FIGURE 1.

PLD is important for breast cancer cell invasion. A, PLD gene expression was measured by quantitative RT-PCR in three cell lines after stimulation with 30 nm EGF for 0, 3, and 6 h. B, cell invasion was measured in HMEC, MCF-7, and MDA-MB-231 cells for 3 and 6 h in response to 30 nm EGF as chemoattractant. Results are expressed in terms of the mean total number of cells invading the Matrigel insert ±S.E. for each time point. Cell invasion assays were performed in duplicate, and ∼six fields were counted per insert. C, actual photographs (20× magnification) of representative fields for invaded cells (after 6 h) in Matrigel.
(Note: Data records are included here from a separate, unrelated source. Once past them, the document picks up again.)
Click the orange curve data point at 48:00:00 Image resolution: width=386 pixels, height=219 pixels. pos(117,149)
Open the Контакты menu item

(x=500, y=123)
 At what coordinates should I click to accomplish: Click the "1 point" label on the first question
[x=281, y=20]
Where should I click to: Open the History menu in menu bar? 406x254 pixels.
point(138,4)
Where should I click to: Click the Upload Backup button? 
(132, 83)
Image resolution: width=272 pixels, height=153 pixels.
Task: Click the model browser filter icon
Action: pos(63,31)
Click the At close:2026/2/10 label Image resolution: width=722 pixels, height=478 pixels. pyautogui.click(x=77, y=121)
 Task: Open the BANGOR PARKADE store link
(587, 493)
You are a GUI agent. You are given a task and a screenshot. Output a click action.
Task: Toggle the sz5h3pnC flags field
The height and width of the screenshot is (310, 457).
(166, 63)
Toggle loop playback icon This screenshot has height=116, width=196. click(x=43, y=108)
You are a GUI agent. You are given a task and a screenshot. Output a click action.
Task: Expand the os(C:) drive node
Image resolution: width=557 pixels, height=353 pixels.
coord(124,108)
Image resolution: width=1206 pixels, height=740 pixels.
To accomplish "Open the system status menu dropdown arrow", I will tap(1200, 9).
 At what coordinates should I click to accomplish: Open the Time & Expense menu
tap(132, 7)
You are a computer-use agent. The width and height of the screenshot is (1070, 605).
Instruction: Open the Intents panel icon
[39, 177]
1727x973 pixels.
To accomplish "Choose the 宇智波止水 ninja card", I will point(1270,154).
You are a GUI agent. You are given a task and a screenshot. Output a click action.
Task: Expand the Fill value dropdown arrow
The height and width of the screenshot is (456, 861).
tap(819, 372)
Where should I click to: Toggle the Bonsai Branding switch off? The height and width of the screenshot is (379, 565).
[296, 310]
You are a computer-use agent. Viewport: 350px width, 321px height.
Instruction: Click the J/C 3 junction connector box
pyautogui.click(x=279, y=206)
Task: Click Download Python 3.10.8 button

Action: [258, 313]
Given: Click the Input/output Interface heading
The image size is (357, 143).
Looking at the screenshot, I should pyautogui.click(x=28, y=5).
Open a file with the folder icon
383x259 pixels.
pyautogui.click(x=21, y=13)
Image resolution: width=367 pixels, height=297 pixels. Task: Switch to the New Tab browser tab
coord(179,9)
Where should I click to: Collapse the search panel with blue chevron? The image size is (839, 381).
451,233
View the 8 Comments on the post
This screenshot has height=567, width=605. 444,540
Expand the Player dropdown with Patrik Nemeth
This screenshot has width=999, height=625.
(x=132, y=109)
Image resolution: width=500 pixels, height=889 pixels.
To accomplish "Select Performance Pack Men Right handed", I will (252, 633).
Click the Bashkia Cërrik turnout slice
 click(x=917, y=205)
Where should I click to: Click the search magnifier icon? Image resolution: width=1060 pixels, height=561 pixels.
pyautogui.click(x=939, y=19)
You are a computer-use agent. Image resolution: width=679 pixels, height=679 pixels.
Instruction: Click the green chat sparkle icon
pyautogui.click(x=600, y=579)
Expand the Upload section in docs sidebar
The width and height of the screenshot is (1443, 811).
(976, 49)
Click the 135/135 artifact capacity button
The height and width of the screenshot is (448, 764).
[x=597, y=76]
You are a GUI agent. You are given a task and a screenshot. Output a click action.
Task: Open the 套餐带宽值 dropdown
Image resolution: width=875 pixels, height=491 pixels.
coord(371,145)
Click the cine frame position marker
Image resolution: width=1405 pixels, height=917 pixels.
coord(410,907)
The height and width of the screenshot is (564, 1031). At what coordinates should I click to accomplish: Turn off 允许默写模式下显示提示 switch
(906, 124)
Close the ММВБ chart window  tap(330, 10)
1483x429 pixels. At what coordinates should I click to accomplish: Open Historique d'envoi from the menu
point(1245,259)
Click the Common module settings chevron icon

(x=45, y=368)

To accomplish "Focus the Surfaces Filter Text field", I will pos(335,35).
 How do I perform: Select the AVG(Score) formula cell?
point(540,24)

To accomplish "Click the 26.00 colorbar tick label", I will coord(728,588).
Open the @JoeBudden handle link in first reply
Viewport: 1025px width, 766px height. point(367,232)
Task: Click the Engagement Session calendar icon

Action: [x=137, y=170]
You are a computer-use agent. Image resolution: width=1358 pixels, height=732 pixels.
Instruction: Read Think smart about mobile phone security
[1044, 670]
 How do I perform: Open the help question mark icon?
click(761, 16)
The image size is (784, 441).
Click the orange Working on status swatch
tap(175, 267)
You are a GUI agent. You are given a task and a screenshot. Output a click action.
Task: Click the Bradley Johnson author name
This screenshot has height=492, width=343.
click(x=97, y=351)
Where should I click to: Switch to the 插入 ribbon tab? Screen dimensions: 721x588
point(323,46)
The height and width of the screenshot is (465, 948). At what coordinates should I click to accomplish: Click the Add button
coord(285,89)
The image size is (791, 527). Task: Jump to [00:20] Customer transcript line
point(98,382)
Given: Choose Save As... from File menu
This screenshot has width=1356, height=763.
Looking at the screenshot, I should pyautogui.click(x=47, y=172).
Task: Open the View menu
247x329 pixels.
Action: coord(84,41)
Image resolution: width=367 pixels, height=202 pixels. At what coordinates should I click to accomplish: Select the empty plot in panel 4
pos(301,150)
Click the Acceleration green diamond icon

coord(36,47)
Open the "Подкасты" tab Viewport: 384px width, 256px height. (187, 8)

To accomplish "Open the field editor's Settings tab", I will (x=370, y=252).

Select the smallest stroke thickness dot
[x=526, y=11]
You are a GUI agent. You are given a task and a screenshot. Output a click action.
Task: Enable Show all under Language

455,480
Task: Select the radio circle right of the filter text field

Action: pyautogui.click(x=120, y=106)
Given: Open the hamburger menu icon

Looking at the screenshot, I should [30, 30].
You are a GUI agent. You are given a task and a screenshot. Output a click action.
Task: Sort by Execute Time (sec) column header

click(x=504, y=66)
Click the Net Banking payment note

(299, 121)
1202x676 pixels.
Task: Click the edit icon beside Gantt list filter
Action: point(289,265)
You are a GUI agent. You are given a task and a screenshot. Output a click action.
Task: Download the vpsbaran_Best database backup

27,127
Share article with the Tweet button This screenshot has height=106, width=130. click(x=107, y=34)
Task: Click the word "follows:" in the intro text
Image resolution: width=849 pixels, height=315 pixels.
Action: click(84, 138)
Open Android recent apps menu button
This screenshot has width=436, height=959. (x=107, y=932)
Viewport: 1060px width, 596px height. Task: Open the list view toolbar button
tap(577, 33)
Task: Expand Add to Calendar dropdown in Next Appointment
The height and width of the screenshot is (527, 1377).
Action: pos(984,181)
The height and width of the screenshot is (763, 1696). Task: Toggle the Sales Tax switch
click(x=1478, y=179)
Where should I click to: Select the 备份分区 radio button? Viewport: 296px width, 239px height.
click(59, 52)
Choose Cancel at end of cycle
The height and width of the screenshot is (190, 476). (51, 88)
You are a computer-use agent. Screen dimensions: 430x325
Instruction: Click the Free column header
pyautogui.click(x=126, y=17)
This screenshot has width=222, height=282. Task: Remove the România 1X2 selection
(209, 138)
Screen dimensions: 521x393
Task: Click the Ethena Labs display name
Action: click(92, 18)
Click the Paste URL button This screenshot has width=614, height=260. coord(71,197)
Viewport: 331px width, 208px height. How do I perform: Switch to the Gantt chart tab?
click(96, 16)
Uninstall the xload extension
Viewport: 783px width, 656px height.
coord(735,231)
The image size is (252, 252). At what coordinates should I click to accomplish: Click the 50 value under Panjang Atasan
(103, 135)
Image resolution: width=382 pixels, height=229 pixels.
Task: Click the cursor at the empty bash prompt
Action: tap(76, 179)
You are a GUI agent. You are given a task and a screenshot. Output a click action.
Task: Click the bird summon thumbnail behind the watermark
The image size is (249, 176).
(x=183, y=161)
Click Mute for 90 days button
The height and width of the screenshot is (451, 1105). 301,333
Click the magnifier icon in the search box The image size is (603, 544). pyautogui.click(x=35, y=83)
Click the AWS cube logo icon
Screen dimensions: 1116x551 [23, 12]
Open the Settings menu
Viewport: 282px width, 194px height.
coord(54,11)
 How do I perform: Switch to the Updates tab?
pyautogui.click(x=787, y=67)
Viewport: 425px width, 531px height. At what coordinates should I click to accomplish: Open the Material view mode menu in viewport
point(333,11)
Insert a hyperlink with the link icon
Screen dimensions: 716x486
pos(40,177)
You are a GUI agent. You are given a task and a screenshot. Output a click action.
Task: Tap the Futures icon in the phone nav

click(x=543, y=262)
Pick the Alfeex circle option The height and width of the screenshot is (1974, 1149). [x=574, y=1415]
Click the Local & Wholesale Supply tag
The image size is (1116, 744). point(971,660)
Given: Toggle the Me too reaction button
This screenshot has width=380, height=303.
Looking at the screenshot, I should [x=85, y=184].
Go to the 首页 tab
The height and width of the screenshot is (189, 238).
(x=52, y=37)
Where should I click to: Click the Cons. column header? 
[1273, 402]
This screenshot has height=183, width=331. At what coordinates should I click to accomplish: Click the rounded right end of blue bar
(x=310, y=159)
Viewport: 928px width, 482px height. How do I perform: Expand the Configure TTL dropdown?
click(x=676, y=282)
Green arrows point at round, empty circles that are the membrane pores. Blue arrows point at irregularly shaped, black spots, which are the stained cells that had invaded the Matrigel. D, enzymatic activity of endogenous PLD was measured in HMEC, MCF-7, and MDA-MB-231 cell lines. Results are expressed in terms of the mean % of total PLD activity compared with the mock control samples ±S.E. Duplicate sample were assayed with n = 3 total assays performed. E, endogenous protein expression of PLD1 and PLD2 was detected by Western blot (W.B.) analysis. β-Actin was used as a readout for equal protein loading control. F, both endogenous and overexpressed PLD enzymatic activity was measured in the presence of increasing amounts of PLD inhibitor, FIPI or NFOT. G, cell invasion was measured in MDA-MB-231 cells and overexpression of PLD2 and incubation with PLD inhibitor, FIPI or NFOT.